Beyond ‘Profits-Only’: 3 Trends That Will Affect Your Bottom Line
Global trends are like a river. Sometimes they are powerful, sometimes they are weak and sometimes they are so mellow a business can glide along like it’s on a leisurely, summer afternoon pontoon boat ride. But right now there are three big, scary trends that are not going to be leisurely.
1. Resource Roulette. The stress that global supply chains are under is making resource availability and access precarious and unpredictable. This, in turn, makes it difficult for businesses to set prices, determine shipment dates, establish baseline costs, or create just-in-time delivery timelines if those conditions exist. If energy costs fluctuate wildly, if product shipments are held up thanks to global unrest or catastrophic weather, or if resources needed for production dry up, this creates chaos and affects the bottom line.
Coca-Cola is a soft drink; its predominant ingredient is clean water. If the company that makes it doesn’t have access to clean water, it can’t produce as single can of Coca-Cola. No clean water results in no Coke. Some southern states have had severe drought conditions for the past several years, a condition being echoed around the globe. Resource roulette, however, extends beyond clean water.
Many global fisheries are depleted. Fishery depletion may not affect every business directly; many may never even think about global fisheries. But fishermen, restaurateurs, boat manufacturers, and those providing transportation to fish markets or any other global connection to that industry will be affected. The world has always been one globally connected biological ecosystem; it is now a globally connected economic system as well.

• [TASK DESCRIPTION]:
Say whether each statement agrees with the article on business trends above, answering yes or no and quoting the deciding words from it: (a) Clean water is the main ingredient of Coca-Cola. (b) Fishery depletion directly affects every business. (c) The three trends discussed are expected to be leisurely.

• [EXTRACTED ENTRIES]:

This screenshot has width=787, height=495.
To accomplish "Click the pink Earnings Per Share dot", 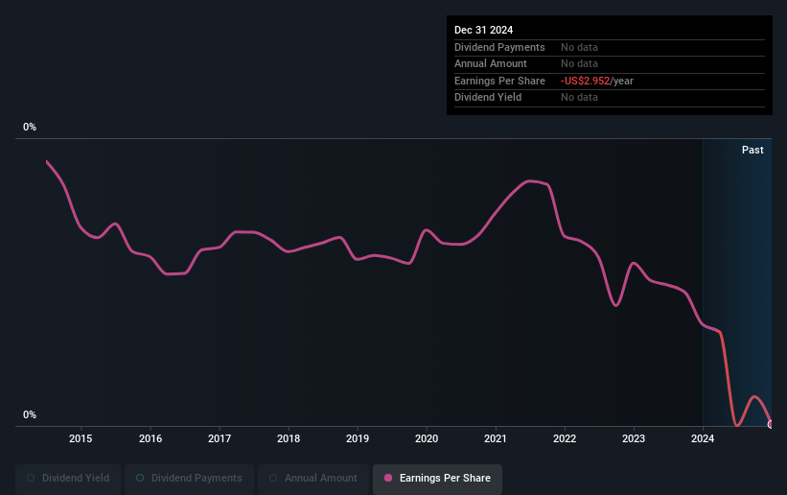I will [x=388, y=478].
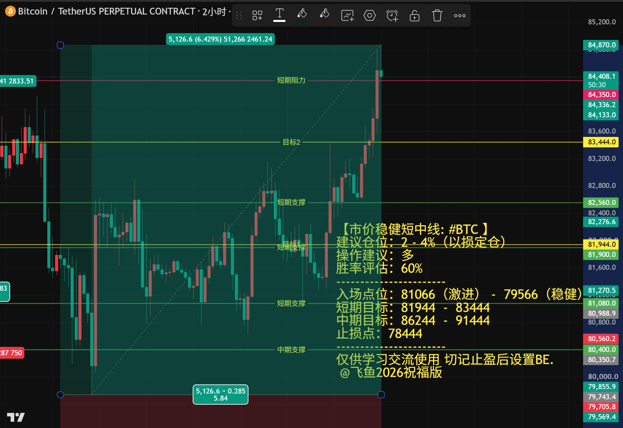Select the 83,444.0 yellow price label
This screenshot has width=623, height=428.
point(601,142)
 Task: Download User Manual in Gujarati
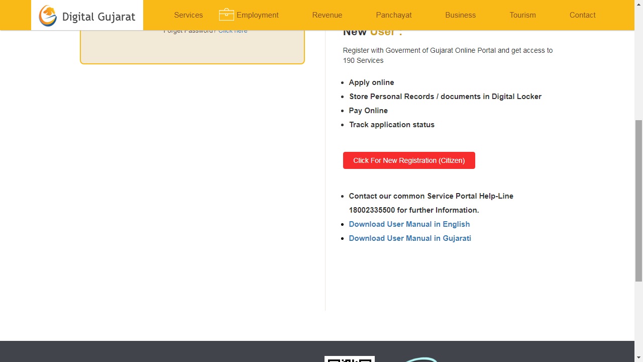(x=410, y=238)
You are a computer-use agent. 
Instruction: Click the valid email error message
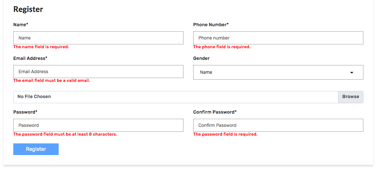pyautogui.click(x=52, y=81)

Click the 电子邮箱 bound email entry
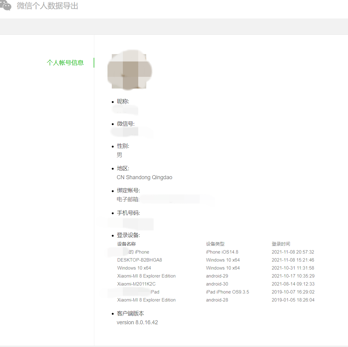click(x=144, y=199)
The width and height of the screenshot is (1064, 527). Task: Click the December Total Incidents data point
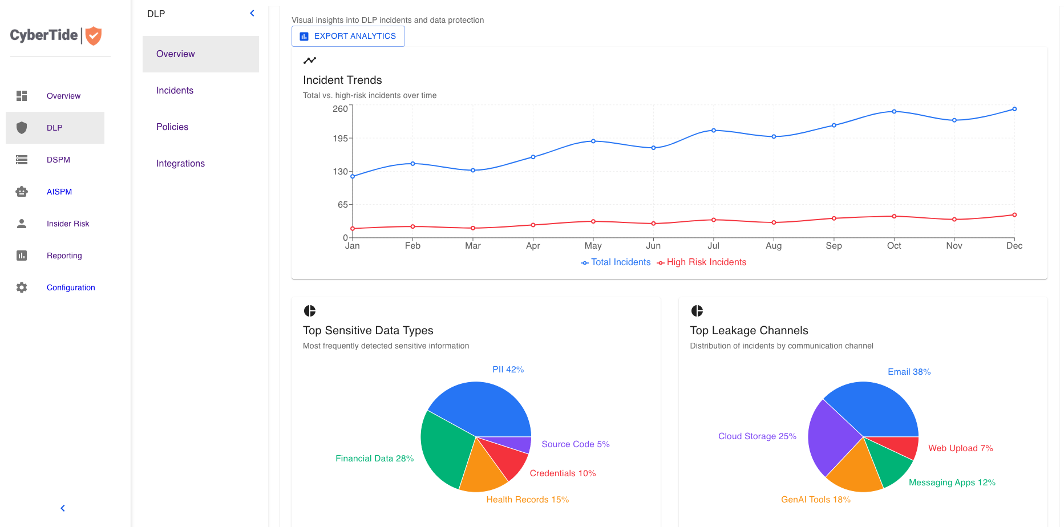pos(1014,109)
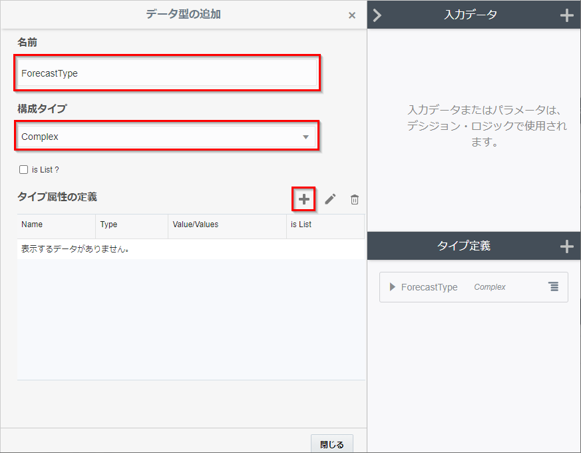Click the is List column header
The height and width of the screenshot is (453, 581).
(301, 225)
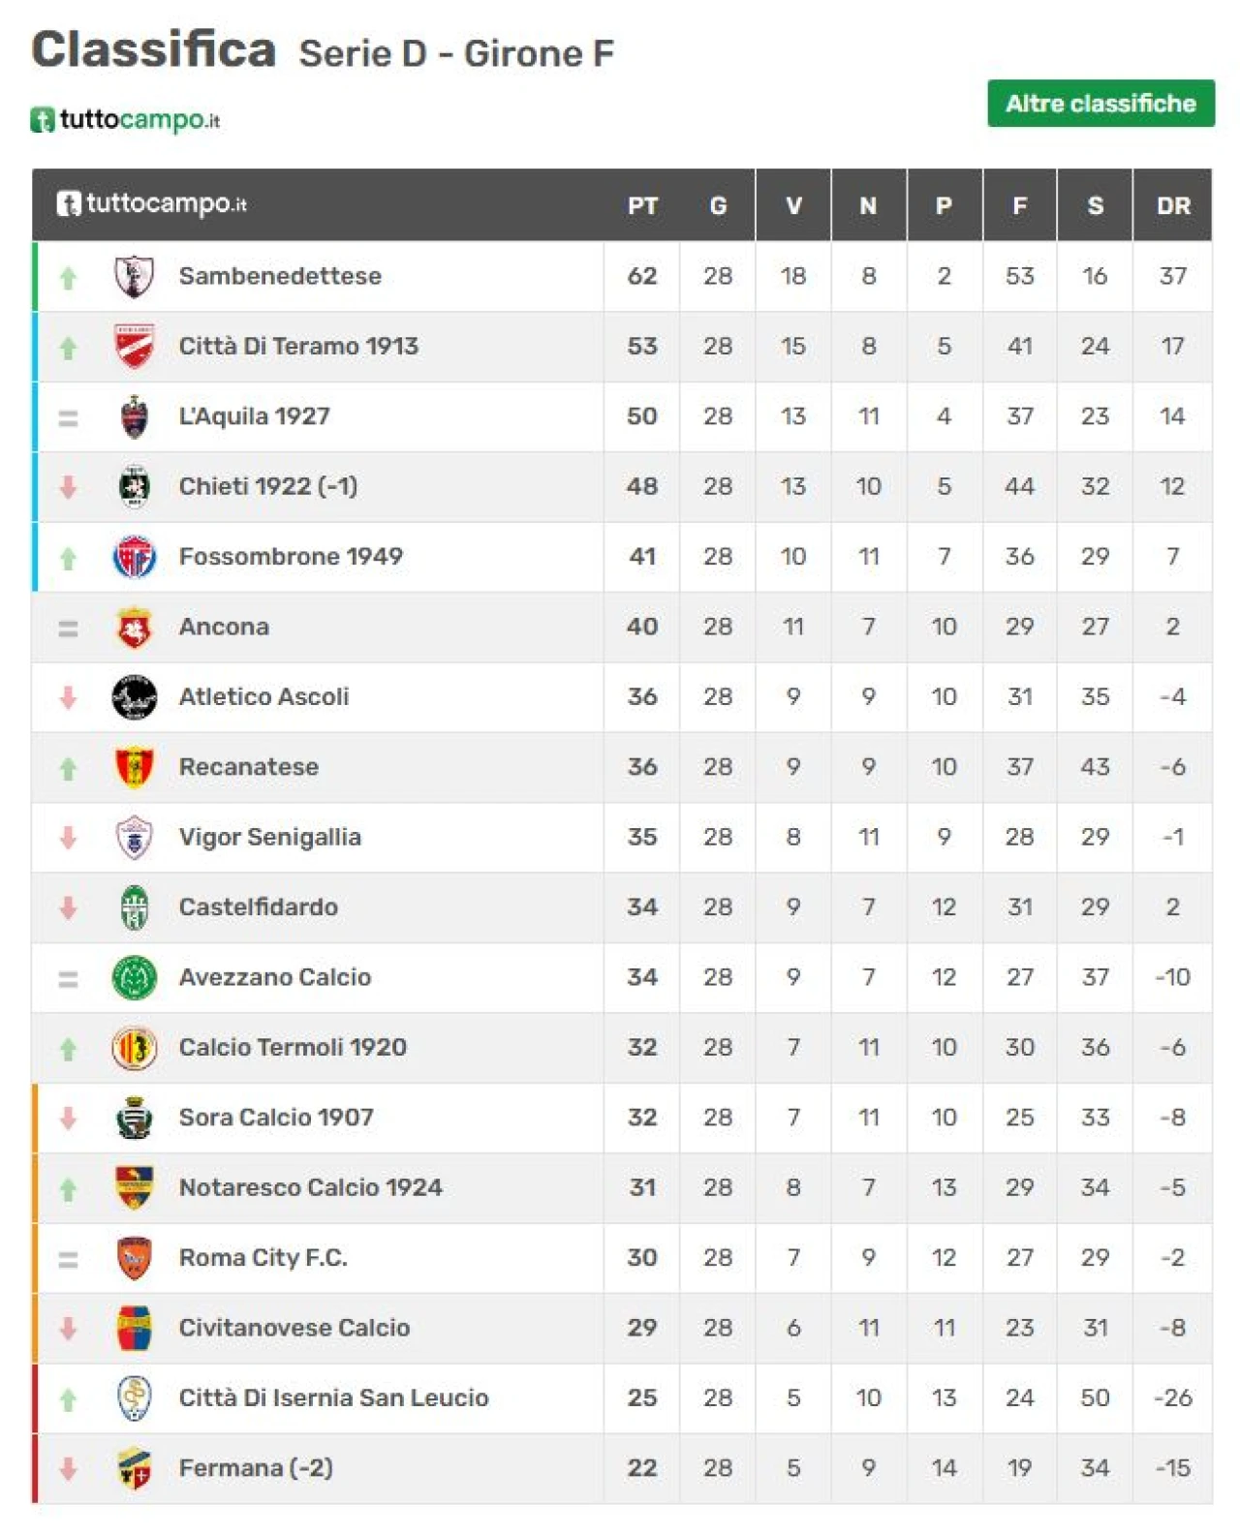Select the Civitanovese Calcio table row name
1240x1535 pixels.
coord(295,1328)
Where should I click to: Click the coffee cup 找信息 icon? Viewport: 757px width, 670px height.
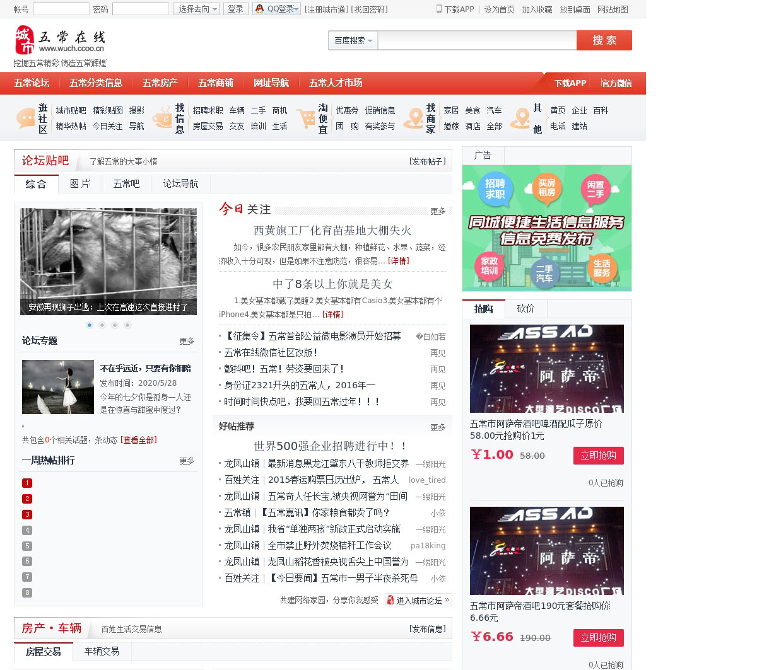[163, 118]
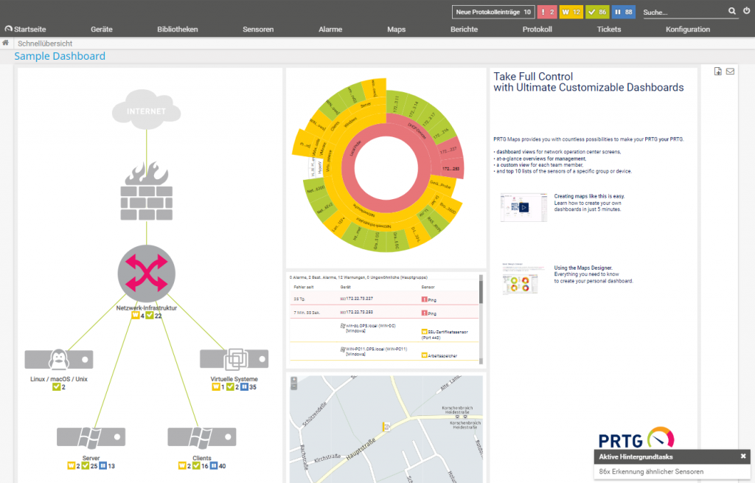Screen dimensions: 755x483
Task: Zoom in on the geo map
Action: click(x=294, y=380)
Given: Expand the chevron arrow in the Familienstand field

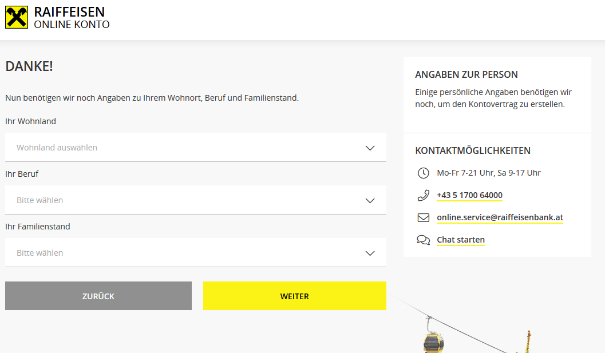Looking at the screenshot, I should coord(370,253).
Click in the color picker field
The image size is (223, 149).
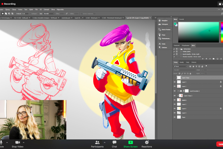pyautogui.click(x=198, y=32)
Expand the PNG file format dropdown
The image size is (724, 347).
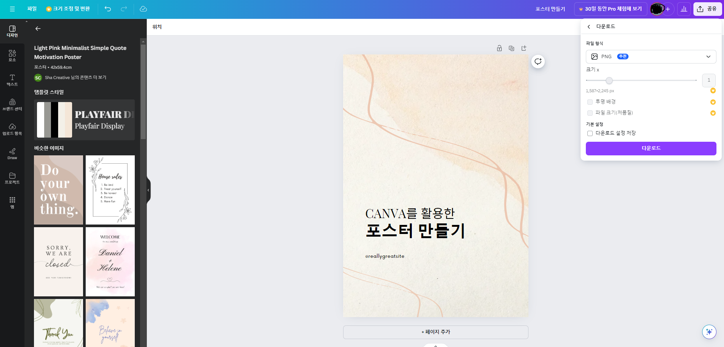point(651,57)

• [RESPONSE]:
(a) Yes: "its predominant ingredient is clean water."
(b) No: "Fishery depletion may not affect every business directly"
(c) No: "three big, scary trends that are not going to be leisurely."